___ SUPPLIED DATA ___

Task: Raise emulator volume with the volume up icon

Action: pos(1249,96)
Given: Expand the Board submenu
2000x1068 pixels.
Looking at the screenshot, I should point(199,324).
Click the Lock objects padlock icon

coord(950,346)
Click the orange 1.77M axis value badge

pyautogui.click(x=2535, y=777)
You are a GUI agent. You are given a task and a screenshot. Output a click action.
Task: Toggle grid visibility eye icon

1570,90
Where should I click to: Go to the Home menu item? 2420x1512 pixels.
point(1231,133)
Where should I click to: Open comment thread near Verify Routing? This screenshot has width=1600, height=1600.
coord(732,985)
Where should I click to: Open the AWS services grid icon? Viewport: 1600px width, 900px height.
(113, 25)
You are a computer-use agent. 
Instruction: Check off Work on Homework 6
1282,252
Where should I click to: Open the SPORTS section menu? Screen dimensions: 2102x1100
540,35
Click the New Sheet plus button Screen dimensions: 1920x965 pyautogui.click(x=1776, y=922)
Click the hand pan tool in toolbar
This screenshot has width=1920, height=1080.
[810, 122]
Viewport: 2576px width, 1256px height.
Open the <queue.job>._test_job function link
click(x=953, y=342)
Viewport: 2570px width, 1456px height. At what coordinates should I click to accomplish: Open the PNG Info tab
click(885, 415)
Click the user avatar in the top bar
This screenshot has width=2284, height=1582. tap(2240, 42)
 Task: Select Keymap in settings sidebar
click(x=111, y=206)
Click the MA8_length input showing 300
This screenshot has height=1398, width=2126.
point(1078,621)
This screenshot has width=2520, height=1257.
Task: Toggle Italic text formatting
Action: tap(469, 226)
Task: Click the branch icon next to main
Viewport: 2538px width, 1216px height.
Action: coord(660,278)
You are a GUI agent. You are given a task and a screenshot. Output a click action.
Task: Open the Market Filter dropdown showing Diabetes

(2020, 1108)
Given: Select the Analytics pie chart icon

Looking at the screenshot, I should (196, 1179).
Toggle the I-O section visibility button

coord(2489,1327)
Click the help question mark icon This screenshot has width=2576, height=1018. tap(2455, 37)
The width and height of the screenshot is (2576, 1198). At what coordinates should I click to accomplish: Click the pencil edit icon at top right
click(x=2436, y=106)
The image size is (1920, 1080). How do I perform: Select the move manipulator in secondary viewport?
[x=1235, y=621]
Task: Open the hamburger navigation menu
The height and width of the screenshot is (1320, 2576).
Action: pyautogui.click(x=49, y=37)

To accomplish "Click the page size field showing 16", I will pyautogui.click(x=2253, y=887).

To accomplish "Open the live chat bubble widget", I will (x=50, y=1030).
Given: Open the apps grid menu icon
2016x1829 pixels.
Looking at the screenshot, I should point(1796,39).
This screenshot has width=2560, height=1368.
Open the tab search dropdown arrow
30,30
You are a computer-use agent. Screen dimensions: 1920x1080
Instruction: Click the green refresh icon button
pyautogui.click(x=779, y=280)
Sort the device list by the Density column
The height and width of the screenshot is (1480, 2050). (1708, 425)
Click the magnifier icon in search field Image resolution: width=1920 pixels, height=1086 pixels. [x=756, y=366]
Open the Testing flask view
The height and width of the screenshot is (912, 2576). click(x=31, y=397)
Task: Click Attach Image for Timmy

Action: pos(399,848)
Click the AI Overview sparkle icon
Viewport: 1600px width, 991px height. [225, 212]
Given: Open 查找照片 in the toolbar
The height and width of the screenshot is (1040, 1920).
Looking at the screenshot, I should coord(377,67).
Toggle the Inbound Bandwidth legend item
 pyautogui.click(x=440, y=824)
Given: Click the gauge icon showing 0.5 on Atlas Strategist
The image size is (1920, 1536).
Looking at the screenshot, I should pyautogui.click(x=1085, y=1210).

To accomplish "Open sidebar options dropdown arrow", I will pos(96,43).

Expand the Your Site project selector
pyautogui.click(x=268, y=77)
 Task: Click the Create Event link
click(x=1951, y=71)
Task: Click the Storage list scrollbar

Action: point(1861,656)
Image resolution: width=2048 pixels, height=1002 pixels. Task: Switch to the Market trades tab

___

Scan the lines above for the word "will", then copy each line that has it.

> [TASK RESULT]:
To accomplish "Click the page size field showing 16", I will pyautogui.click(x=2253, y=887).
To accomplish "Open the live chat bubble widget", I will (x=50, y=1030).
To accomplish "Open sidebar options dropdown arrow", I will pos(96,43).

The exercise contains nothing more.